▶ [Bloque de texto]
En este punto hay que rescatar las verdaderas dimensiones de la sustentabilidad. Esto exige, desde la perspectiva de Roberto Guimaraes, tener “como norte una nueva ética del desarrollo, una ética en la cual los objetivos económicos de progreso estén subordinados a las leyes de funcionamiento de los sistemas naturales y a los criterios de respeto a la dignidad humana y de mejoría de la calidad de vida de las personas”. Para él, “el crecimiento, definido como incremento monetario del producto y tal como lo hemos experimentado, constituye un componente intrínseco de la insustentabilidad actual”. Esto, siguiendo al mismo autor, nos conduce al “desplazamiento del crecimiento como un fin último hacia el desarrollo como un proceso de cambio cualitativo”. Y eso -pensando desde ya en lo que podría ser una economía postcrecimiento, como lo entiende Enrique Leff- se logrará, para volver a Guimaraes, “en la medida que se logre preservar la integridad de los procesos naturales que garantizan los flujos de energía y de materiales en la biosfera y, a la vez, se preserve la biodiversidad del planeta”. Para lo que habrá de “transitar del actual antropocentrismo al biopluralismo, otorgando a las especies el mismo derecho ‘ontológico’ a la vida”.

Estos planteamientos de Guimaraes ubican con claridad por donde debería marchar el desarrollo sustentable, si realmente pretende ser una opción de vida, en tanto respeta la Naturaleza y permite un uso de los recursos naturales adaptado a la generación (regeneración) natural de los mismos. La Naturaleza, en definitiva, debe tener la necesaria capacidad de carga y recomposición para no deteriorarse irreversiblemente por efecto de la acción del ser humano. He aquí una aproximación ética explicativa de los derechos que se otorgaron a la Naturaleza en Montecristi.

En suma, el desarrollo debe ser sustentable ambientalmente en tanto compromiso con las generaciones futuras. En esa línea de pensamiento, si aceptamos que es necesaria una nueva ética del desarrollo, hay que incorporar elementos consustanciales a un verdadero proceso de transformaciones radicales, como son la igualdad, las diversas equidades [1] y la justicia social (productiva y distributiva), así como elementos morales, estéticos y espirituales. Y esto dentro de un esfuerzo de democratización permanente de la sociedad, a partir de la construcción de ciudadanías sólidas.

▶ [Registros de datos]
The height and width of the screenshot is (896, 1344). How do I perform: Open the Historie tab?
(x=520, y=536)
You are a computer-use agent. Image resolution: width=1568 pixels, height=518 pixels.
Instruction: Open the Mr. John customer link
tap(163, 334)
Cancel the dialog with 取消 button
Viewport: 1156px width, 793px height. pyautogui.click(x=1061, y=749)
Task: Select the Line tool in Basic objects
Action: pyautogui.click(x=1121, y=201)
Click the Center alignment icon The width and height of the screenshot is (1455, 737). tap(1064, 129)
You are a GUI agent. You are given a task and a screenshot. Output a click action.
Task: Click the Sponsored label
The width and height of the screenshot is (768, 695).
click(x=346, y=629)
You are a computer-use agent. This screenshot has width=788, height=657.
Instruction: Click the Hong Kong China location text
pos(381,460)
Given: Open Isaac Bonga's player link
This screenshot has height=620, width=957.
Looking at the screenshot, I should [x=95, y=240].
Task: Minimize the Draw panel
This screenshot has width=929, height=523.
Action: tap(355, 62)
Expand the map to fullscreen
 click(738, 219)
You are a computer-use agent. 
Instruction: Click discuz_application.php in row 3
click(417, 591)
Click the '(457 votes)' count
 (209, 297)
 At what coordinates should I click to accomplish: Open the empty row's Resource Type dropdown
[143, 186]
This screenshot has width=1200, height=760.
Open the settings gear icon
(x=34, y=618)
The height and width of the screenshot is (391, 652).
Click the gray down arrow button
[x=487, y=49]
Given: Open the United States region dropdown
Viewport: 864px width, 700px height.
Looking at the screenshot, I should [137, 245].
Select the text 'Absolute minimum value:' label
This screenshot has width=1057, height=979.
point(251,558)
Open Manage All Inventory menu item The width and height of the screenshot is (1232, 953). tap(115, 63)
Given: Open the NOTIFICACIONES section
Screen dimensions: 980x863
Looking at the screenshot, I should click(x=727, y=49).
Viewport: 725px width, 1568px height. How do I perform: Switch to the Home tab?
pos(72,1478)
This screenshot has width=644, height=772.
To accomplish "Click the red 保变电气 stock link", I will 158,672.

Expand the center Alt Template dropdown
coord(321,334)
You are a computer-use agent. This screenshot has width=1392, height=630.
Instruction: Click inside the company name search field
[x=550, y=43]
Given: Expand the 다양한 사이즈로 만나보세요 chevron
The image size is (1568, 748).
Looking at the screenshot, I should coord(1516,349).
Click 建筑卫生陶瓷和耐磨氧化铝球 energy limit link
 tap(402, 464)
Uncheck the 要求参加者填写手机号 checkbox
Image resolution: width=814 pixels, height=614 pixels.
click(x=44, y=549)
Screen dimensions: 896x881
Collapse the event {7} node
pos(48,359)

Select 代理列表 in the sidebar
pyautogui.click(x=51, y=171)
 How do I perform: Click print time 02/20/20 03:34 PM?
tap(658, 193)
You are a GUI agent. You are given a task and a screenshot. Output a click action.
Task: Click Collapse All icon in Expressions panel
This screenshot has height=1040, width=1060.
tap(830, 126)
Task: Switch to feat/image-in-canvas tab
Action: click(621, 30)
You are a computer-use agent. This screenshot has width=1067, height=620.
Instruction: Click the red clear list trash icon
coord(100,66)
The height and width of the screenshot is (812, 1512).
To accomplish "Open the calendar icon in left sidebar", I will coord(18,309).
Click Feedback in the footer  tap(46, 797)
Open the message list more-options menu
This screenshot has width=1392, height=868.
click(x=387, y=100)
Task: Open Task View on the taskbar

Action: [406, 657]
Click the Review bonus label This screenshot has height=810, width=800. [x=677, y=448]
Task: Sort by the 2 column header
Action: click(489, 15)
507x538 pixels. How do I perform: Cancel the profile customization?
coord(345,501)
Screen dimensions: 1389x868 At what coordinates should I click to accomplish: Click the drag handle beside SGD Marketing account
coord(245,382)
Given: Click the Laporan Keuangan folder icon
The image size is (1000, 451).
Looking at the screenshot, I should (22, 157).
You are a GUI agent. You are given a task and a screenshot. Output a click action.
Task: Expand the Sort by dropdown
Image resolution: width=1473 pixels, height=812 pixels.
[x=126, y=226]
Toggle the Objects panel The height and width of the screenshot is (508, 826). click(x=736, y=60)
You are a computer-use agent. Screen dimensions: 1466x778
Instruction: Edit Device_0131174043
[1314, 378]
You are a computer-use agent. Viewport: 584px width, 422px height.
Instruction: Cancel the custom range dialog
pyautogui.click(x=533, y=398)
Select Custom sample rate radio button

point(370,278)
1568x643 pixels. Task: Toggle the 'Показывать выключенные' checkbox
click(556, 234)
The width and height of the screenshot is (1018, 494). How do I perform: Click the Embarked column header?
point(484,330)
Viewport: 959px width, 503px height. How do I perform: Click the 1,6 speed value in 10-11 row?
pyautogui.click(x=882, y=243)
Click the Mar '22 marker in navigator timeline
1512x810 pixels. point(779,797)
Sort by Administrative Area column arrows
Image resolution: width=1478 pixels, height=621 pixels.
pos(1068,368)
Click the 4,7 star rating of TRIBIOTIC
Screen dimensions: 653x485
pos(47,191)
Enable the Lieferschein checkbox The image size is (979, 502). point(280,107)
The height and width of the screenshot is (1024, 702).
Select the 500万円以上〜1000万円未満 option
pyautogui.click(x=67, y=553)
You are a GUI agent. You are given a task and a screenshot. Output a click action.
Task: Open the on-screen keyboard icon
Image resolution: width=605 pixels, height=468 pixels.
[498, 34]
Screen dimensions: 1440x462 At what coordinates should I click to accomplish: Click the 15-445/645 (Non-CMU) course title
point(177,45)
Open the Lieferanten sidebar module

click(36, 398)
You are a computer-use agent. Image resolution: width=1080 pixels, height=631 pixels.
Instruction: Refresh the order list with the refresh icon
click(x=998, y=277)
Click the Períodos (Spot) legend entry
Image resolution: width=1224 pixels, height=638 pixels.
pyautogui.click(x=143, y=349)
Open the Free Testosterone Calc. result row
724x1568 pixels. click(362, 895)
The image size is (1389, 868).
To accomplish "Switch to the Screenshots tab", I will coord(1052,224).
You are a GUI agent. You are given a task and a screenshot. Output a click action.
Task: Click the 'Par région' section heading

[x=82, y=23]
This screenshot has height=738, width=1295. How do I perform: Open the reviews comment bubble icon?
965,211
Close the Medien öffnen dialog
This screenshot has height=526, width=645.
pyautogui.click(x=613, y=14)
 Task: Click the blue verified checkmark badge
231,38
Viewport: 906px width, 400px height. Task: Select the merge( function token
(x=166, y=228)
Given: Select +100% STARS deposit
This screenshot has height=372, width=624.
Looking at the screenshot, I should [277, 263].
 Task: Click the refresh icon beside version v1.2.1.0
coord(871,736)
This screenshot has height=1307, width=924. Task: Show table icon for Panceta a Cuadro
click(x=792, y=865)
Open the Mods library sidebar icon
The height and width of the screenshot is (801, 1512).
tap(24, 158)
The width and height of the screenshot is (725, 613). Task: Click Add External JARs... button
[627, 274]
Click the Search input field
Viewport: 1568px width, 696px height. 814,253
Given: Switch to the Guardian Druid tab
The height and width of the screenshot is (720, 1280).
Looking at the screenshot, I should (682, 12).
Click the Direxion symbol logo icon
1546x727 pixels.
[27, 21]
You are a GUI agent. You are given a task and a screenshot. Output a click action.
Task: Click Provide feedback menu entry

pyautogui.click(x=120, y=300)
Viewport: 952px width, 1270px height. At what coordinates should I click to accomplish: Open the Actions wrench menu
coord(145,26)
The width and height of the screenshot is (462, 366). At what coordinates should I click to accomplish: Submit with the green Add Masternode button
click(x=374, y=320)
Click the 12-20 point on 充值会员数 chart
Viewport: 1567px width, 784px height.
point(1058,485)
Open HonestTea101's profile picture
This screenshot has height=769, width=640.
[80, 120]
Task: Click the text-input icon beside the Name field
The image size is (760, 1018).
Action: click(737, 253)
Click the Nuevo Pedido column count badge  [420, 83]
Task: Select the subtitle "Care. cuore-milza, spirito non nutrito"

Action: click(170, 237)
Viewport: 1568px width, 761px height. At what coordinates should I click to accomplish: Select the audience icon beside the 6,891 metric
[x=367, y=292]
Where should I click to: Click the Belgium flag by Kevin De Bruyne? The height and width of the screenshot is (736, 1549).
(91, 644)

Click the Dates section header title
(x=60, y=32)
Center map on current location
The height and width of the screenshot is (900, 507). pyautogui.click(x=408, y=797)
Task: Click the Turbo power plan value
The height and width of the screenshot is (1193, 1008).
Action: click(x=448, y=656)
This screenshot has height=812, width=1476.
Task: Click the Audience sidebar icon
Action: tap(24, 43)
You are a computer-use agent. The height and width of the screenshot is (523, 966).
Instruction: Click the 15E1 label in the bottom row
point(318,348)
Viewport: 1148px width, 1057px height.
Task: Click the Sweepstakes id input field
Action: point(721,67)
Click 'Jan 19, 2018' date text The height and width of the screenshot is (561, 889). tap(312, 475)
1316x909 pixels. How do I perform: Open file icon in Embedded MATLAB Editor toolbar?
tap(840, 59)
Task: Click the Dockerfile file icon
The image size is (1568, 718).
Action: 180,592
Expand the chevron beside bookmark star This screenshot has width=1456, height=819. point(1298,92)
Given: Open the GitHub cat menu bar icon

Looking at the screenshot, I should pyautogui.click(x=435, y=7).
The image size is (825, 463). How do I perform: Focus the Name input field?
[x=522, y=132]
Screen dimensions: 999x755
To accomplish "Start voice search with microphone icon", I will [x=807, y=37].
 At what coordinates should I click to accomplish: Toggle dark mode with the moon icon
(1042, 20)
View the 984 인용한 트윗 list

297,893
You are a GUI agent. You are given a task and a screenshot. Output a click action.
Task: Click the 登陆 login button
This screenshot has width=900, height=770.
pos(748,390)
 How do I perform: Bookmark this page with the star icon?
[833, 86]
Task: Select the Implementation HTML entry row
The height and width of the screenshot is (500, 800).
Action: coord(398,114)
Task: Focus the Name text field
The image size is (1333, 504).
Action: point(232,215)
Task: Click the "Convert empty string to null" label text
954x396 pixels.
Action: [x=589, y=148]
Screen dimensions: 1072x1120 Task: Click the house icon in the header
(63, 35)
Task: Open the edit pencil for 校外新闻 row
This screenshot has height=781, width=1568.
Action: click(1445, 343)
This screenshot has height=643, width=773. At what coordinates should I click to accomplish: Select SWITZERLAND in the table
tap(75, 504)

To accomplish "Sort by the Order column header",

▶ [Tareas obligatorias]
**A.** Enumera todo lo que, según el último párrafo del texto sobre sustentabilidad, hay que incorporar a un verdadero proceso de transformaciones radicales.
**B.** Reproduce el pasaje del texto sobre sustentabilidad que arranca en "En suma, el" y sigue hasta "de ciudadanías sólidas.".
**C.** Responde con datos del texto sobre sustentabilidad:
(i) Según Guimaraes, ¿a qué hay que transitar desde el actual antropocentrismo?
(ii) ¿En qué lugar se otorgaron derechos a la Naturaleza?
(iii) ¿A partir de la construcción de qué se plantea el esfuerzo de democratización permanente de la sociedad?

▶ [Respuestas redactadas]
**A.**
- La igualdad
- Las diversas equidades
- La justicia social (productiva y distributiva)
- Elementos morales
- Elementos estéticos
- Elementos espirituales

**B.**
En suma, el desarrollo debe ser sustentable ambientalmente en tanto compromiso con las generaciones futuras. En esa línea de pensamiento, si aceptamos que es necesaria una nueva ética del desarrollo, hay que incorporar elementos consustanciales a un verdadero proceso de transformaciones radicales, como son la igualdad, las diversas equidades [1] y la justicia social (productiva y distributiva), así como elementos morales, estéticos y espirituales. Y esto dentro de un esfuerzo de democratización permanente de la sociedad, a partir de la construcción de ciudadanías sólidas.

**C.**
(i) Al biopluralismo.
(ii) En Montecristi.
(iii) De ciudadanías sólidas.